Capture the command queue and turn

Alongside the checksum, attach the turn number at the crash and the command queue around it: which player issued which command on which turn, including the input delay offset. Lockstep is fully replayable from a starting state plus the complete command stream, so this is the raw material for reproducing the desync deterministically. A crash that only appears when two players queue overlapping commands on the same turn is invisible in single-player and obvious once you have the command log.

Commands are tiny, an action type and a few parameters, so capturing a window of them costs almost nothing. Record the local player's perspective and, where you can, the divergence between what this client expected and what it received. Input delay itself is occasionally the culprit: a command that arrives late and gets applied on the wrong turn will desync everyone, and seeing the turn offset in the report distinguishes a timing bug from a logic bug.

Hunt the nondeterminism, not the crash

Almost every lockstep crash is downstream of a determinism leak, so your reports should help you find the leak. Attach the platform and architecture, since floating-point results and integer overflow behavior can differ across them, and note the random seed and how you advance it. A divergence that only appears between two specific platforms is a cross-platform math bug; one that appears on identical hardware points at unordered iteration or uninitialized memory in your own code.

The fix is rarely at the crash site and almost always a discipline applied across the simulation: no wall-clock time, no unordered containers in the step, a single seeded random stream, fixed-point or carefully controlled floats. Each new desync signature is a clue about which rule got broken. Treat the crash as a pointer to a determinism bug rather than a bug in itself, and you stop patching symptoms and start closing the actual leaks.

Setting it up with Bugnet

Bugnet captures lockstep crashes with automatic stack traces and platform context, and you extend it with the fields this genre needs. Add custom fields for the turn number, the recent command queue, the per-turn checksum history, and the last-matching and first-diverging turns from your checksum comparison. Wire the desync detector to file a report the moment checksums disagree, before any crash. Both the silent desync and the late crash it causes then arrive in one dashboard with the divergence point already identified.

Occurrence grouping pays off because lockstep determinism bugs recur under specific command patterns, so identical divergences fold into one issue with a count instead of scattering as unreproducible reports. Filter by platform pairing to isolate cross-platform math bugs, or by diverging turn to find a particular subsystem's leak. Player attributes show which client diverged first, and the captured command stream means many desyncs replay deterministically offline, turning a late crash into a one-turn investigation.

Replay and regression-test the determinism

Because lockstep is fully replayable from a state and a command stream, every captured desync can become a deterministic offline replay and then a regression test. Save the worst recurring divergences as fixtures, a starting state plus a command log that must simulate identically across all your target platforms, and run them in continuous integration.
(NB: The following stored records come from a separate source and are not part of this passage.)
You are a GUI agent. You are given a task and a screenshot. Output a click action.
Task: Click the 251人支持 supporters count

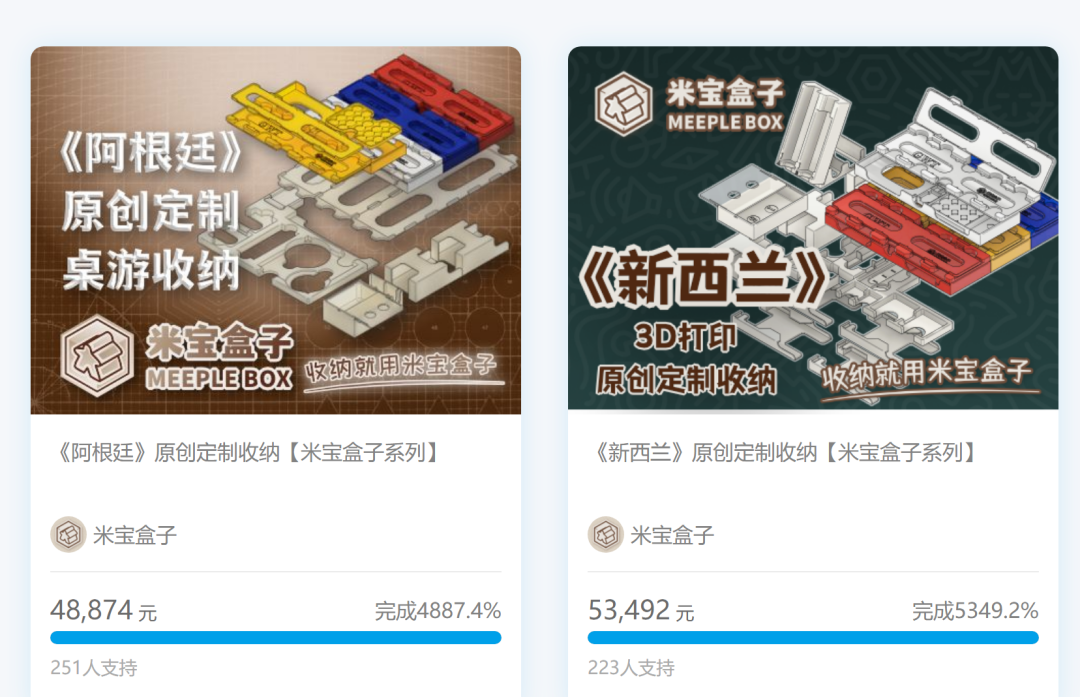click(x=94, y=667)
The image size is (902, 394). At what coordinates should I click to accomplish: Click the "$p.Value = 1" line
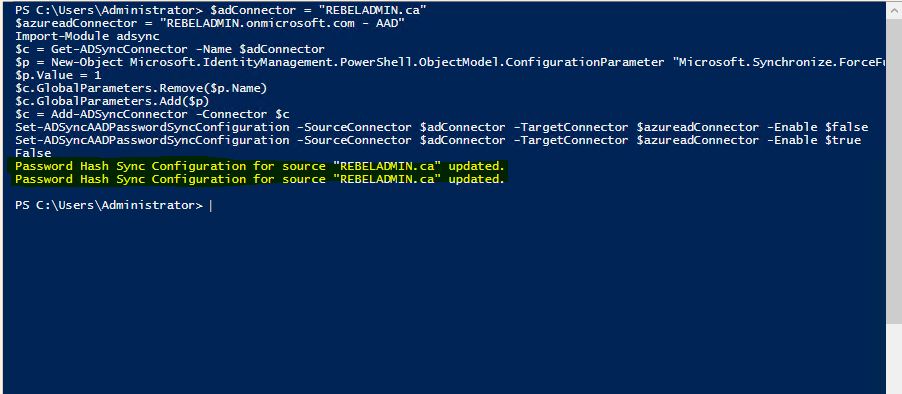pyautogui.click(x=58, y=75)
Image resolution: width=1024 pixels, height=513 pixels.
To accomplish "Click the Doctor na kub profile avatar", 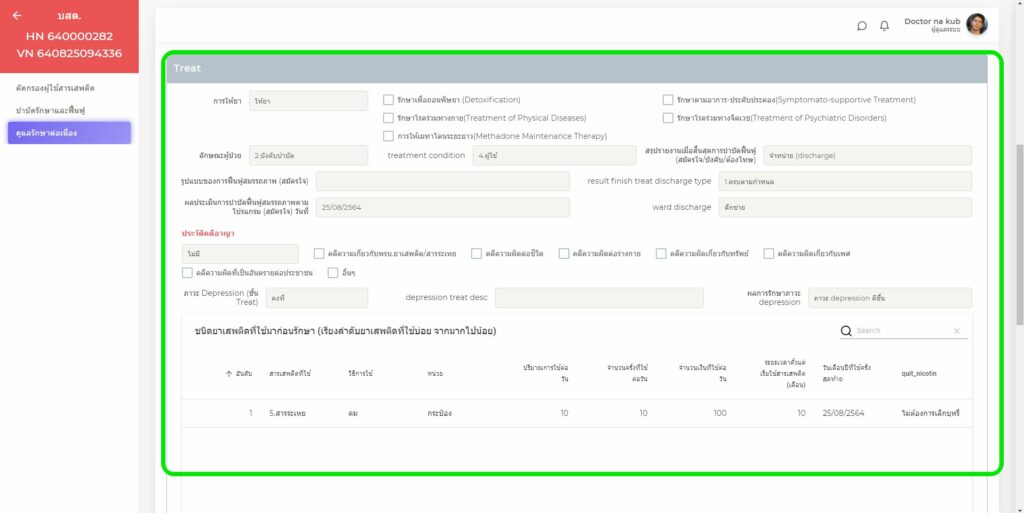I will click(976, 25).
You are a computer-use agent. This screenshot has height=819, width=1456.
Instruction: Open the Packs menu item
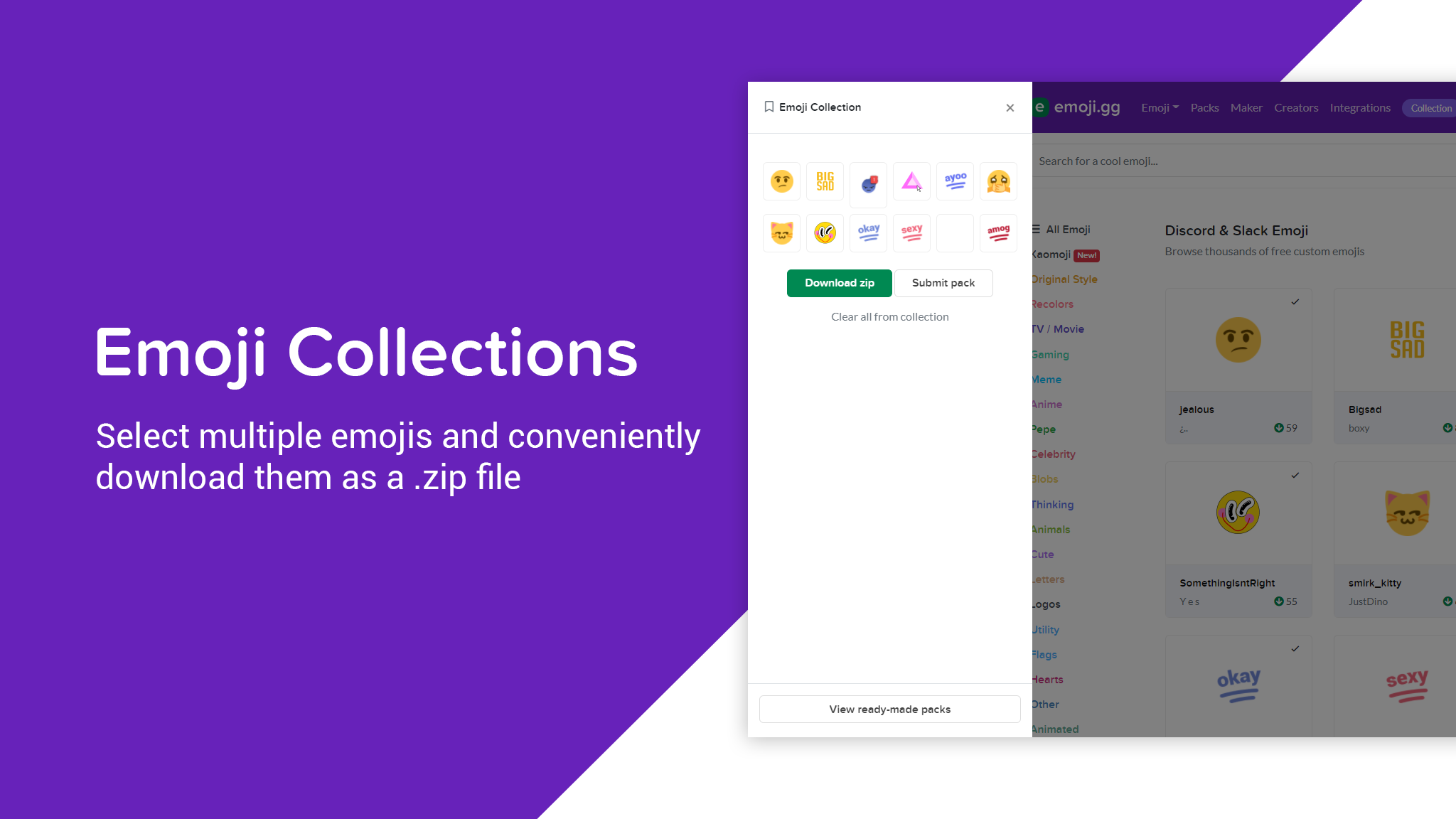pos(1205,107)
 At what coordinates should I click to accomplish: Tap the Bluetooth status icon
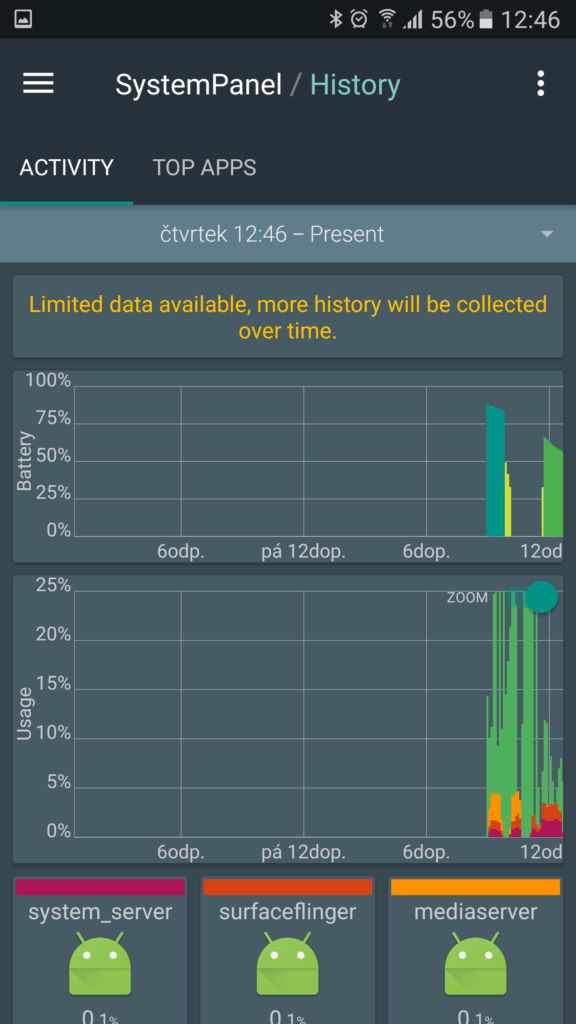coord(336,20)
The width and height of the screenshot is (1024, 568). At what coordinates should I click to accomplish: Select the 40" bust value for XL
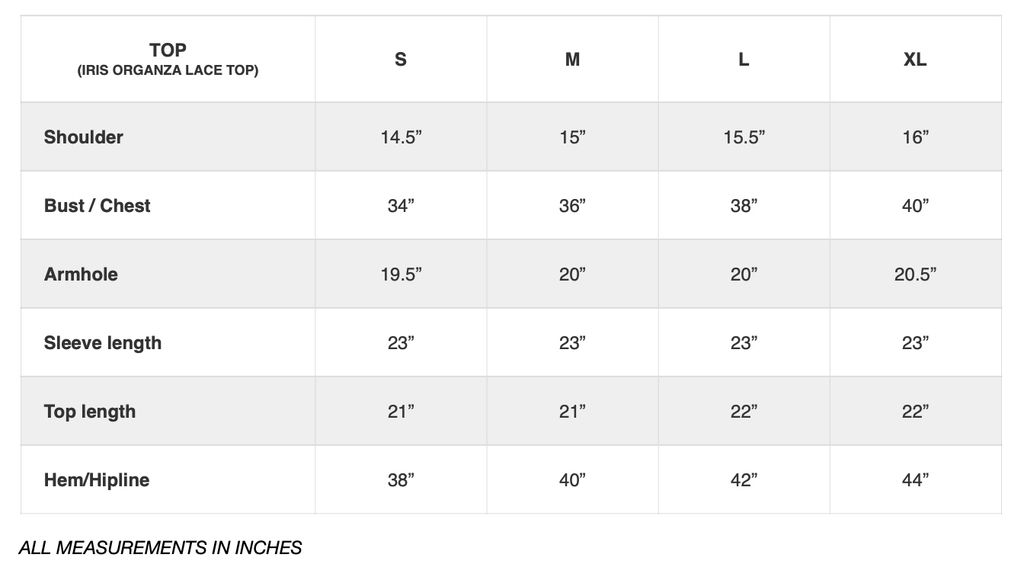[x=915, y=206]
A determinism bug with a replay is no longer scary; it is a failing test you fix once and guard forever.

Encourage the team to treat desync reports as first-class, because in lockstep a silent divergence is strictly worse than a loud crash, it can hand one player a win they did not earn before anything throws. The studios that ship reliable lockstep strategy games are the ones that made every turn's determinism observable and every divergence replayable, so a violation that would have crashed a player ten turns later instead shows up as a precise, repeatable report on turn zero.

In lockstep, the crash is the echo and the desync is the bug. Capture the turn checksums and a divergence ten turns deep becomes a one-turn fix.